* **Task details**
Turn the stretch of lines from the one containing "Useful SQL Techniques (298, 587)" through the one containing "PRIVACY/COOKIES POLICY (240, 1210)" into a JSON list of strings, one string per line, with blank lines left out.

Pointing records for screenshots and pages
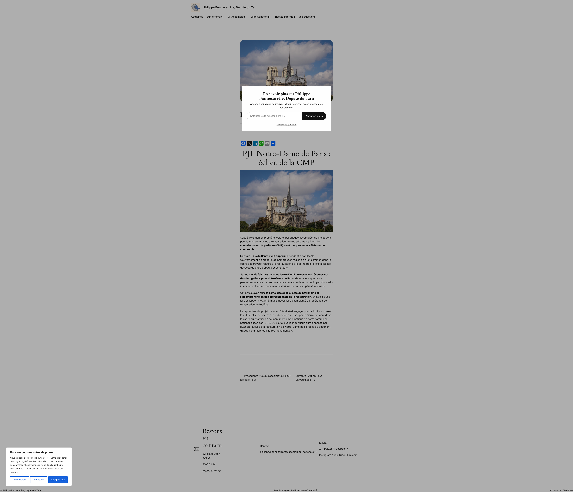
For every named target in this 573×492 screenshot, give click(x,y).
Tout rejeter (38, 479)
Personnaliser (19, 479)
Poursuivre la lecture (286, 124)
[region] (39, 467)
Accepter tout (58, 479)
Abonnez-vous (314, 115)
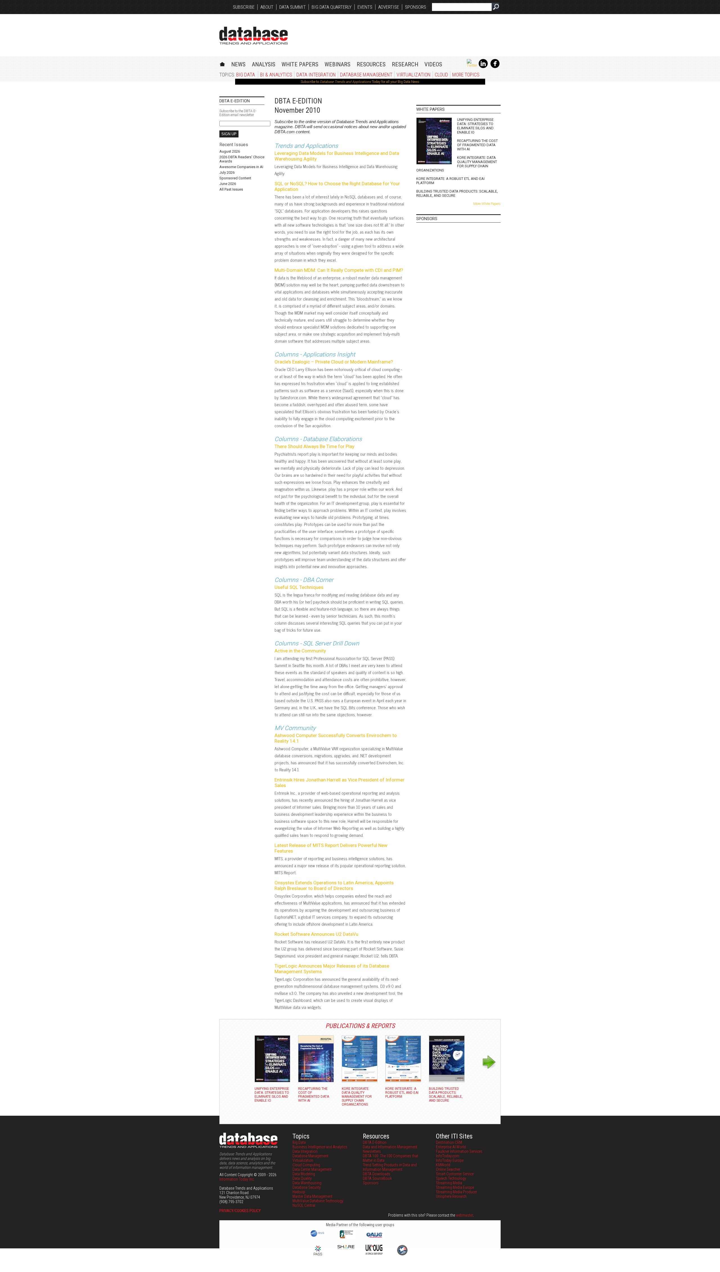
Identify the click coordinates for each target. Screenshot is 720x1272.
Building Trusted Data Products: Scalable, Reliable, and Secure (457, 193)
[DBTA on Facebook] (495, 67)
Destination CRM (449, 1142)
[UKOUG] (374, 1253)
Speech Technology (451, 1178)
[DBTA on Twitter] (472, 65)
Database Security (306, 1187)
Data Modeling (303, 1174)
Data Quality (302, 1178)
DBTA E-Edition (374, 1142)
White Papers (300, 64)
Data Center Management (312, 1169)
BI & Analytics (276, 75)
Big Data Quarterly (332, 7)
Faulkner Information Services (459, 1151)
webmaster (464, 1215)
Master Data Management (312, 1196)
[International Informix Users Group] (346, 1237)
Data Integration (316, 75)
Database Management (366, 75)
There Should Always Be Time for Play (314, 446)
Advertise (388, 7)
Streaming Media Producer (456, 1192)
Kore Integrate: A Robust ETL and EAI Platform (450, 181)
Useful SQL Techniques (298, 587)
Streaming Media (449, 1183)
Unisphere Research (451, 1196)
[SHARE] (346, 1248)
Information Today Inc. (237, 1179)
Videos (433, 64)
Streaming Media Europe (455, 1187)
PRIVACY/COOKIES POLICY (240, 1210)
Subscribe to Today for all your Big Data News (360, 82)
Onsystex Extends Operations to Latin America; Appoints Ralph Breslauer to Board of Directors (334, 885)
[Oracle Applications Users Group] (374, 1237)
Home (222, 63)
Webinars (337, 64)
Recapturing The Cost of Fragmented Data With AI (477, 145)
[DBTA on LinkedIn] (483, 67)
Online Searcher (448, 1169)
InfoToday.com (447, 1156)
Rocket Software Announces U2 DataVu (316, 934)
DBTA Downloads (376, 1174)
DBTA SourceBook (377, 1178)
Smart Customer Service (455, 1174)
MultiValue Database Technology (317, 1201)
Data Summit (292, 7)
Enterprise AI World (451, 1147)
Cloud (441, 75)
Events (364, 7)
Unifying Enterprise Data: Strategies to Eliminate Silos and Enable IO (475, 126)
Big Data (245, 75)
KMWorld (443, 1165)
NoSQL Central (303, 1205)
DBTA (253, 35)
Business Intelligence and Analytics (319, 1147)
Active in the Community (300, 651)
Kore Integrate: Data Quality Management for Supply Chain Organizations (456, 163)
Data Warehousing (306, 1183)
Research (405, 64)
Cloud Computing (306, 1165)
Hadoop (298, 1192)
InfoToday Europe (450, 1160)
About (266, 7)
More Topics (466, 75)
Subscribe (244, 7)
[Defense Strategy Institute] (402, 1254)
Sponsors (415, 7)
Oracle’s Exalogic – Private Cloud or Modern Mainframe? (333, 362)
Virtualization (414, 75)
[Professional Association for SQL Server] (318, 1256)
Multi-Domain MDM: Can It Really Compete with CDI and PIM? (338, 270)
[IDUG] (318, 1236)
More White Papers (487, 204)
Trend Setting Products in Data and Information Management (390, 1167)
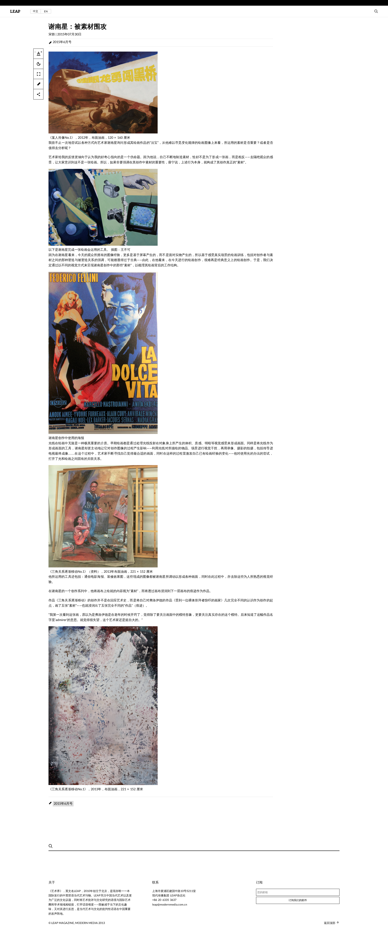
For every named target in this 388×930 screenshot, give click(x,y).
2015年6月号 (62, 42)
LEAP (15, 11)
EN (46, 11)
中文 (35, 11)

* **Finished answer**
[
  "Useful SQL Techniques (298, 587)",
  "Streaming Media (449, 1183)",
  "Unisphere Research (451, 1196)",
  "[SHARE] (346, 1248)",
  "Information Today Inc. (237, 1179)",
  "Videos (433, 64)",
  "Streaming Media Europe (455, 1187)",
  "PRIVACY/COOKIES POLICY (240, 1210)"
]